“The most surprising part of DeepSeek-R1 is that it only takes ~800k samples of ‘good’ RL reasoning to convert other models into RL-reasoners. Now that DeepSeek-R1 is available people will be able to refine samples out of it to convert any other model into an RL reasoner.” – Jack Clark, Anthropic
Jack Clark, Co-founder of Anthropic, co-chair of the AI Index at Stanford University, co-chair of OECD working group on AI & Compute, shed light on the significance of DeepSeek-R1, a revolutionary AI reasoning model developed by China’s DeepSeek team. In an article posted in his newsletter on the 27th January 2025, Clark highlighted that it only takes approximately 800k samples of “good” RL (Reinforcement Learning) reasoning to convert other models into RL-reasoners.
The Power of Fine-Tuning
DeepSeek-R1 is not just a powerful AI model; it also provides a framework for fine-tuning existing models to enhance their reasoning capabilities. By leveraging the 800k samples curated with DeepSeek-R1, researchers can refine any other model into an RL reasoner. This approach has been demonstrated by fine-tuning open-source models like Qwen and Llama using the same dataset.

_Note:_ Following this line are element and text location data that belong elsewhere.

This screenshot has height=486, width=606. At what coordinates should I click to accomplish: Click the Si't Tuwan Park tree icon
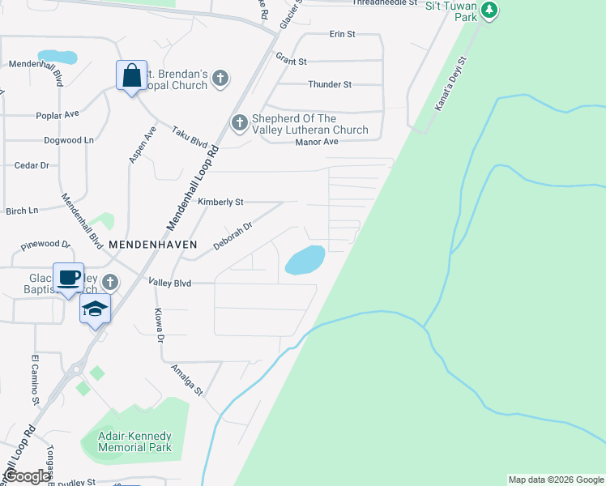point(488,11)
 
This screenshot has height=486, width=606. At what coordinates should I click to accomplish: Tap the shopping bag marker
point(131,76)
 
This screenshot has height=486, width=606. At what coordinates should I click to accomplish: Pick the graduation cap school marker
point(95,309)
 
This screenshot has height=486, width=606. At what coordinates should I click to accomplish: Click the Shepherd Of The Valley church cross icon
point(239,123)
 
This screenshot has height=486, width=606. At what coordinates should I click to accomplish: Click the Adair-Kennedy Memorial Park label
point(134,441)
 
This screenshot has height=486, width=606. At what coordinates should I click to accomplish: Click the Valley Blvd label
point(169,283)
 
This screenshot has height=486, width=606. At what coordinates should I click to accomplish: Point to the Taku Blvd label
point(189,134)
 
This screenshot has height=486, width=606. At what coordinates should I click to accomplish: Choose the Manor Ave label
point(319,141)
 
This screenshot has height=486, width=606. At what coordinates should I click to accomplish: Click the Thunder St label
point(330,84)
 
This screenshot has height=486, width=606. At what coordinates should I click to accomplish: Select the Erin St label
point(343,34)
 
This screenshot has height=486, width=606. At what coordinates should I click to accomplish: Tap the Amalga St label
point(186,380)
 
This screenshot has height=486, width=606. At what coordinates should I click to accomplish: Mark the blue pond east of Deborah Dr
point(305,260)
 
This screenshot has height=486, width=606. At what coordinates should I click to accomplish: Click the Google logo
point(26,476)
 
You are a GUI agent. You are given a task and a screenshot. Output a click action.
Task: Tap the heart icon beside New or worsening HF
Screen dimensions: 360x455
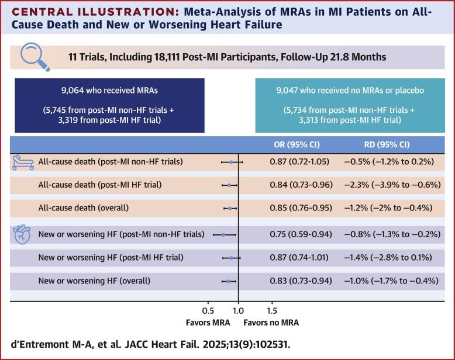coord(22,234)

Implications for AI Policy
The release of DeepSeek-R1 has significant implications for AI policy and control. As Clark notes, if you need fewer than a million samples to convert any model into a “thinker,” it becomes much harder to control AI systems. This is because the valuable data, including chains of thought from reasoning models, can be leaked or shared openly.
A New Era in AI Development
The availability of DeepSeek-R1 and its associated techniques has created a new era in AI development. With an open weight model floating around the internet, researchers can now bootstrap any other sufficiently powerful base model into being an AI reasoner. This has the potential to accelerate AI progress worldwide.
Key Takeaways:
- Fine-tuning is key : DeepSeek-R1 demonstrates that fine-tuning existing models with a small amount of data (800k samples) can significantly enhance their reasoning capabilities.
- Open-source and accessible : The model and its techniques are now available for anyone to use, making it easier for researchers to develop powerful AI reasoners.
- Implications for control : The release of DeepSeek-R1 highlights the challenges of controlling AI systems, as valuable data can be leaked or shared openly.
Conclusion
DeepSeek-R1 has marked a significant milestone in AI development, showcasing the power of fine-tuning and open-source collaboration. As researchers continue to build upon this work, we can expect to see even more advanced AI models emerge, with far-reaching implications for various industries and applications.